• [Problem]:
Turn the lines below into a numbered list with blank lines dropped, starting at the first line and stopping after the line containing "x-axis-title: Years is". Leave out the pictures.
•••••
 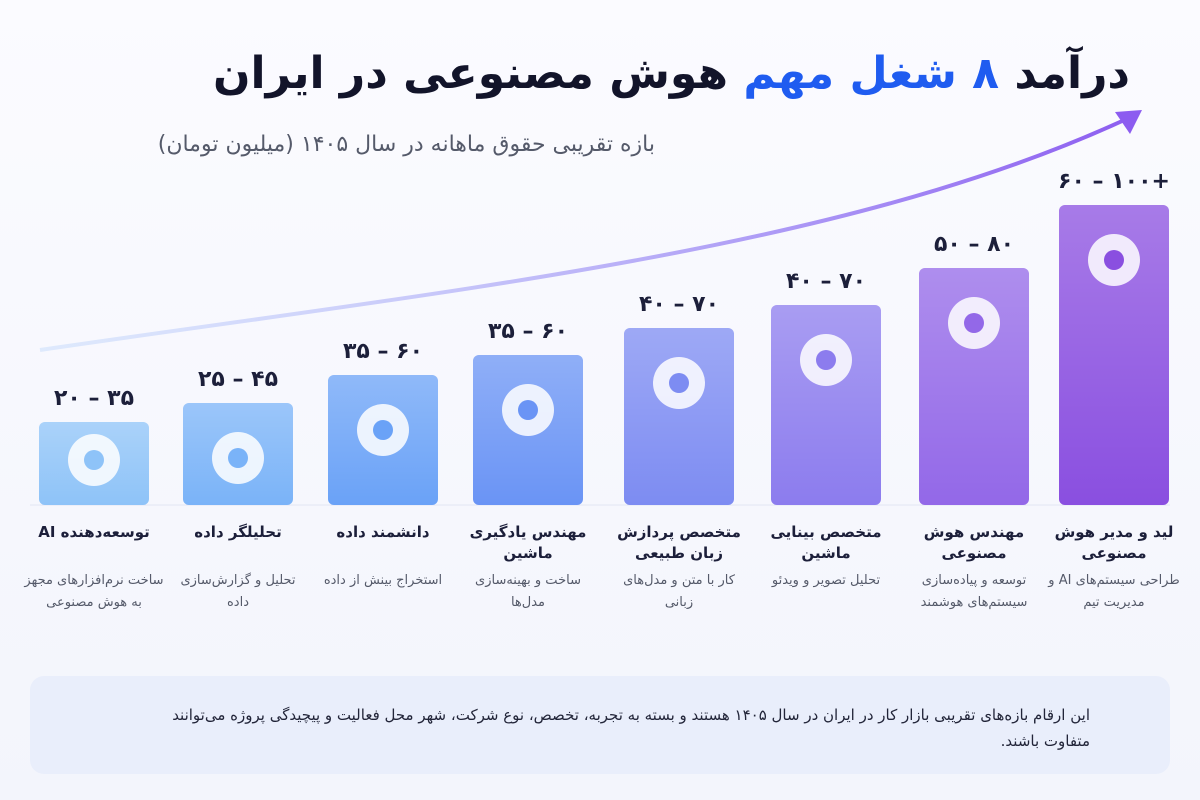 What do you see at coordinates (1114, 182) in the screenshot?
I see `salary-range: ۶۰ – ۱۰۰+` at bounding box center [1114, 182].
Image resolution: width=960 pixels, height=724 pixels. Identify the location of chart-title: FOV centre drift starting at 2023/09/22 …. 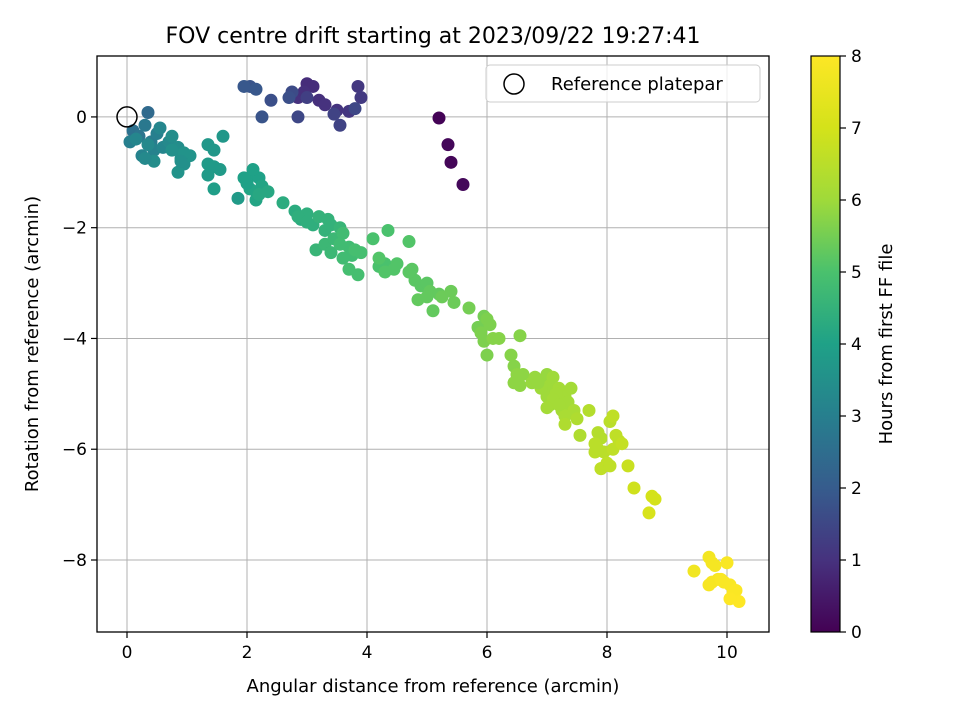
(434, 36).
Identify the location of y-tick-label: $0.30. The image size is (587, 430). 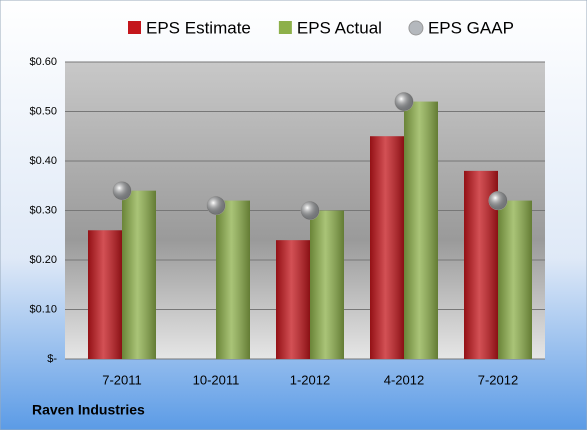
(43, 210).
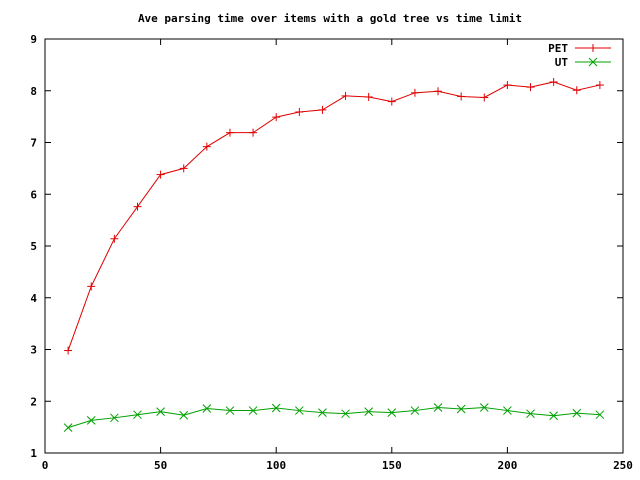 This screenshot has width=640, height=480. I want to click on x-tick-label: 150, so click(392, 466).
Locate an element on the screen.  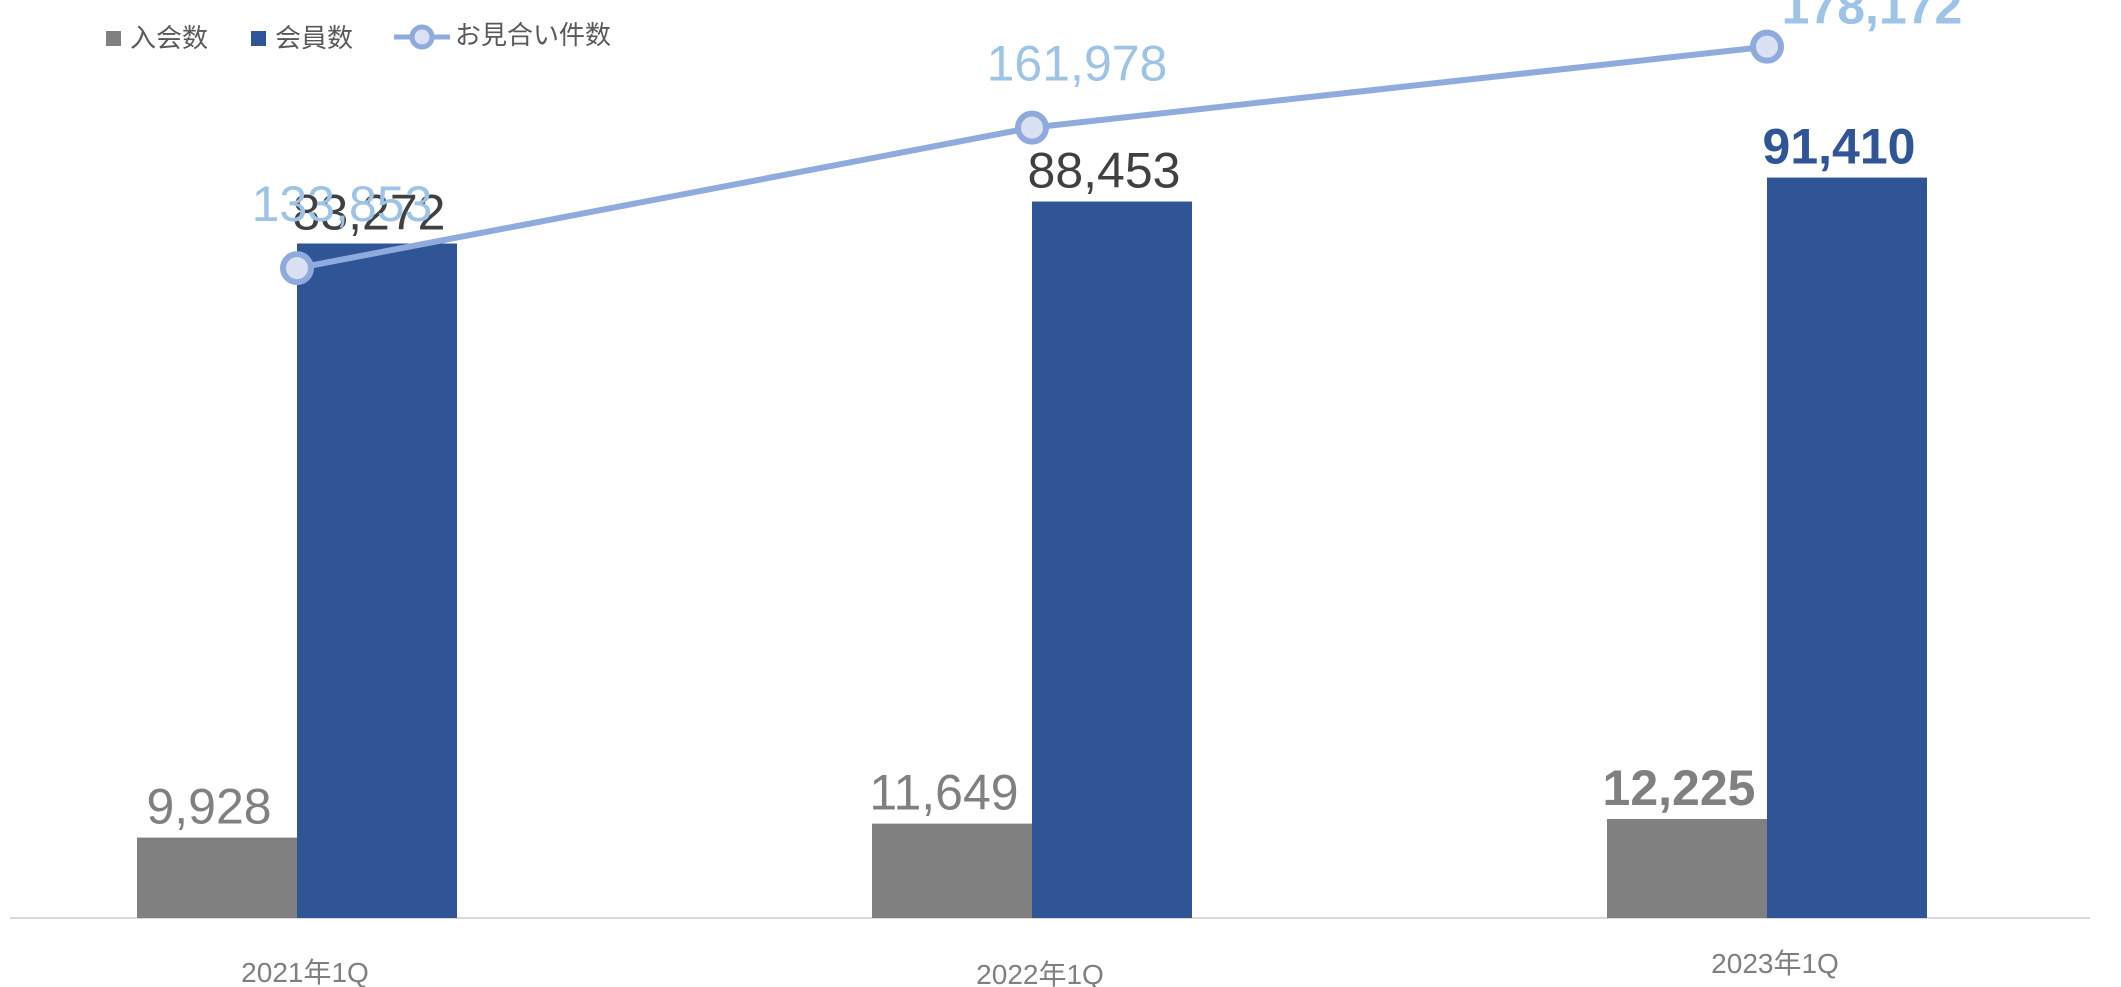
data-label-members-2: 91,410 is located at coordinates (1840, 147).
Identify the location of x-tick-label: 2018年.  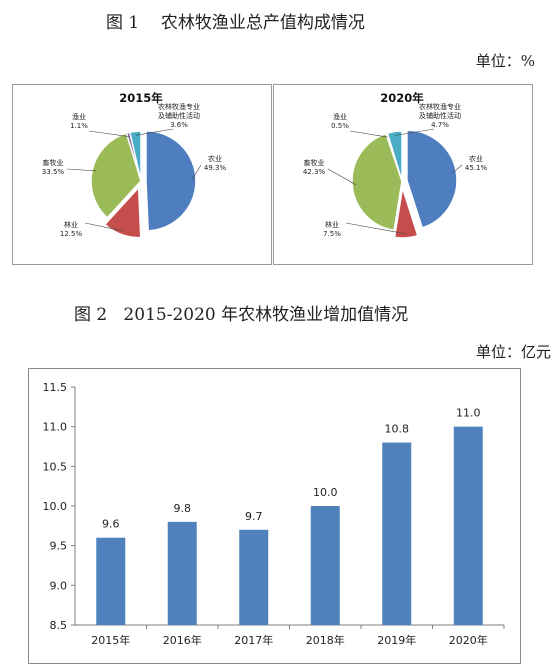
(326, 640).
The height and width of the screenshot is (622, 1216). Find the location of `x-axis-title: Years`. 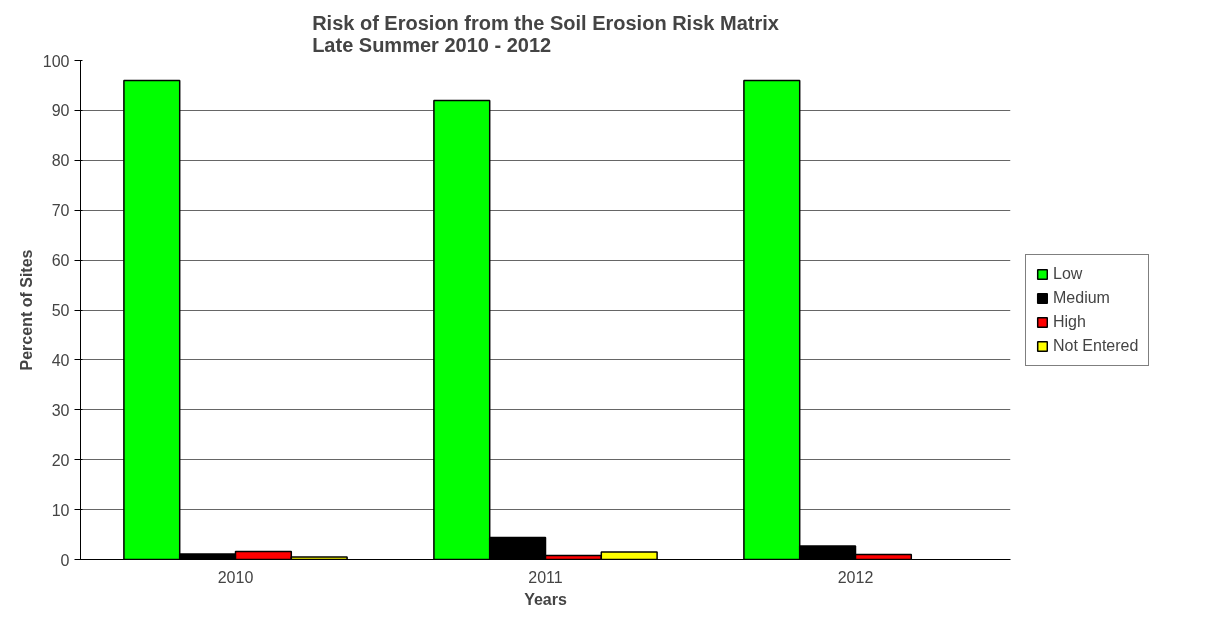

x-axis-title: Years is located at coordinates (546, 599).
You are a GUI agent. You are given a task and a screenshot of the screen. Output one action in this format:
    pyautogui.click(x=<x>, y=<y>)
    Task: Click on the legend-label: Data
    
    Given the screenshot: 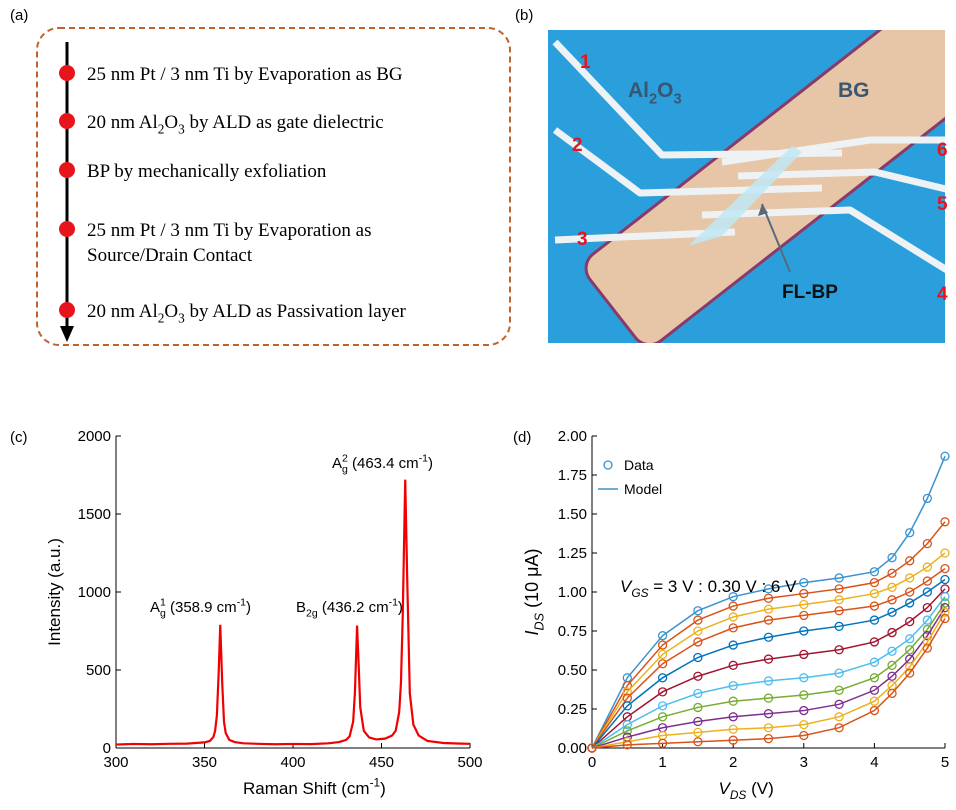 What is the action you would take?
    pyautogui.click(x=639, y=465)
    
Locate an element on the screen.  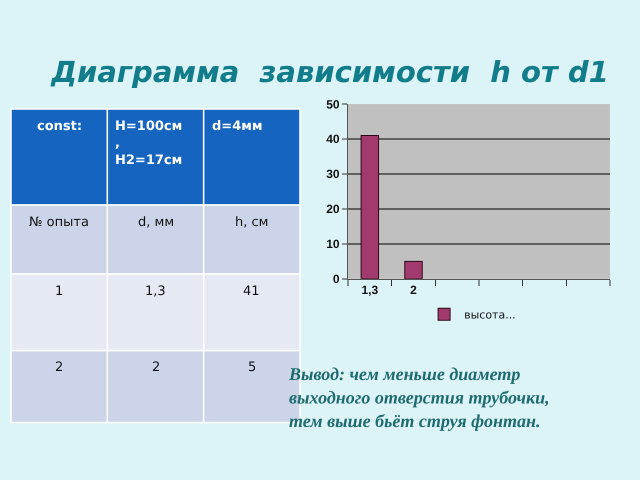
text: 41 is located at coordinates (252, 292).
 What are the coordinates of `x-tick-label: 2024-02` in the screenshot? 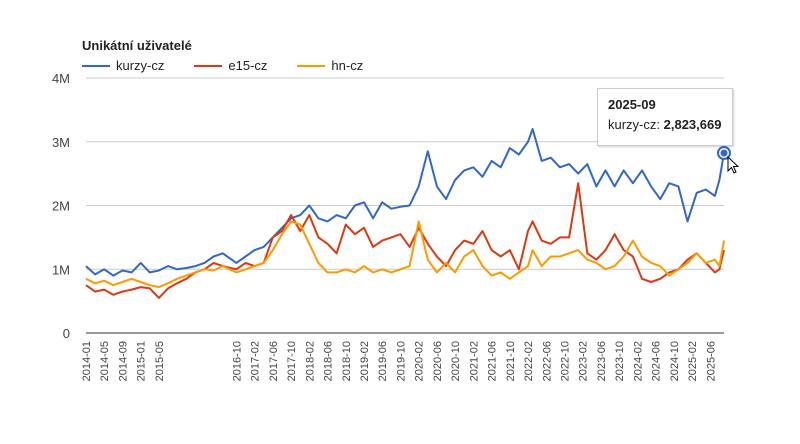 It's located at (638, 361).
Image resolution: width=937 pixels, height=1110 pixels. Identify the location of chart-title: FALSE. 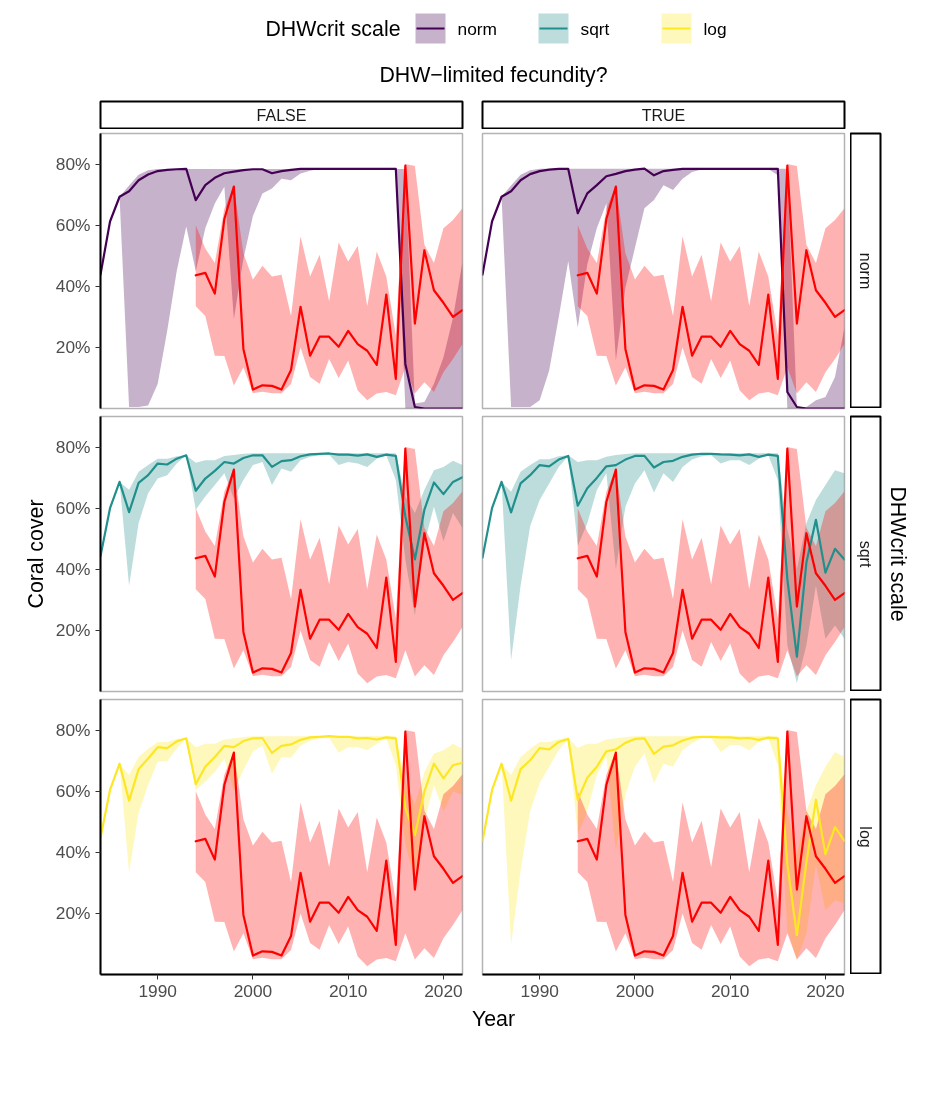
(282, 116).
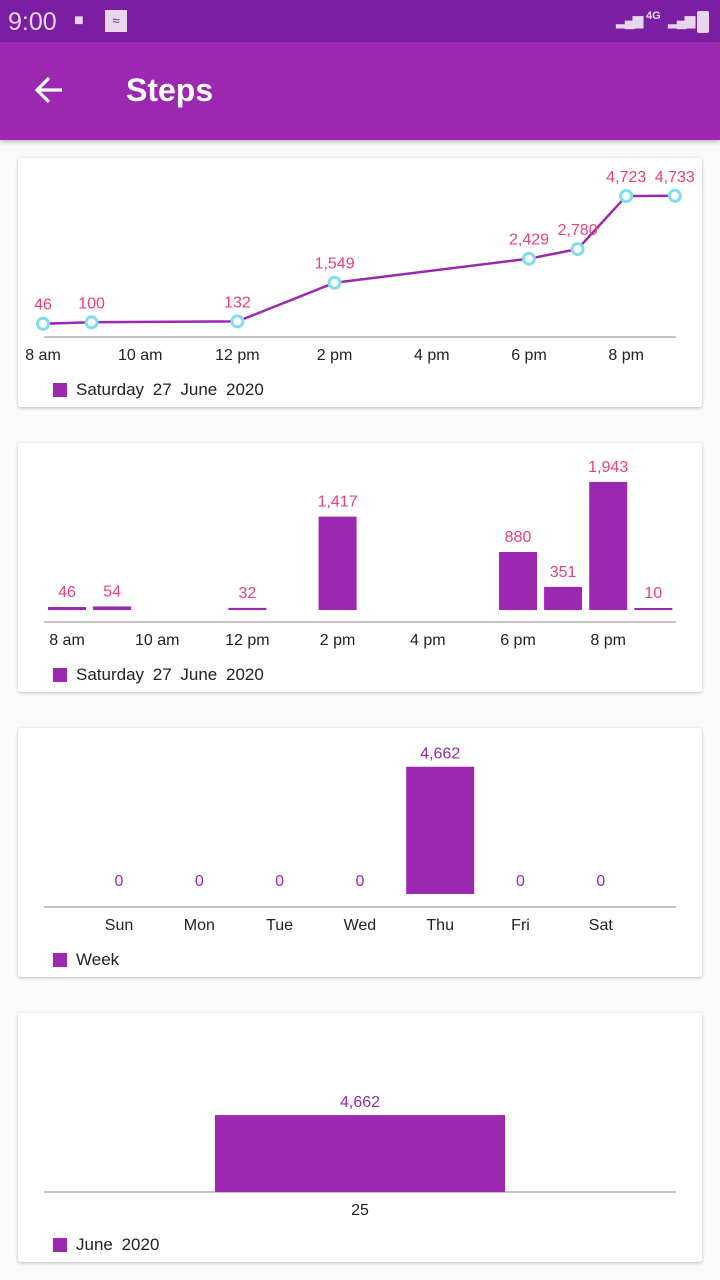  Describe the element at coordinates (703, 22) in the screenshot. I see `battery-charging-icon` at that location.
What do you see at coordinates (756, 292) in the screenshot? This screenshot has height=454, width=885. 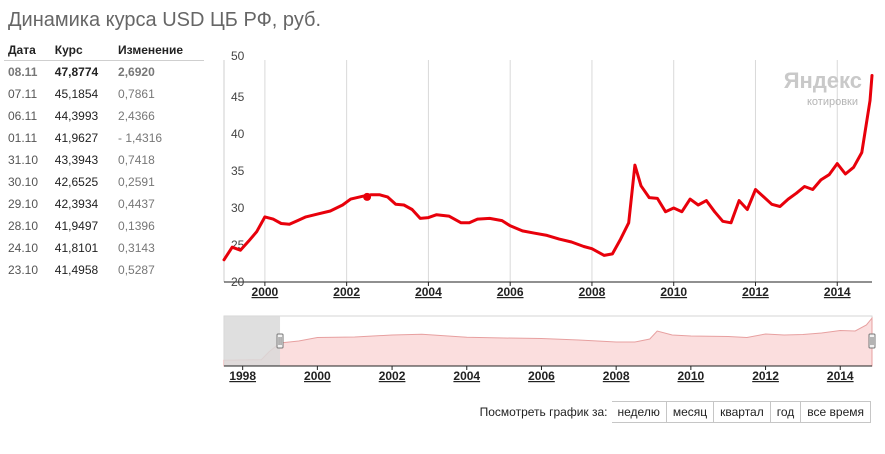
•••••
• [Answer box]:
1.   What do you see at coordinates (1114, 182) in the screenshot?
2. I see `salary-range: ۶۰ – ۱۰۰+` at bounding box center [1114, 182].
3. Image resolution: width=960 pixels, height=724 pixels. Identify the location of chart-title: FOV centre drift starting at 2023/09/22 …. 
4. (434, 36).
5. Identify the location of y-tick-label: $0.30. The image size is (587, 430). 
6. (43, 210).
7.  This screenshot has width=640, height=480. I want to click on x-tick-label: 150, so click(392, 466).
8. Locate an element on the screen.  
9. data-label-members-2: 91,410 is located at coordinates (1840, 147).
10. Identify the location of x-tick-label: 2018年.  
11. (326, 640).
12. The height and width of the screenshot is (622, 1216). Find the location of `x-axis-title: Years`. 
13. x-axis-title: Years is located at coordinates (546, 599).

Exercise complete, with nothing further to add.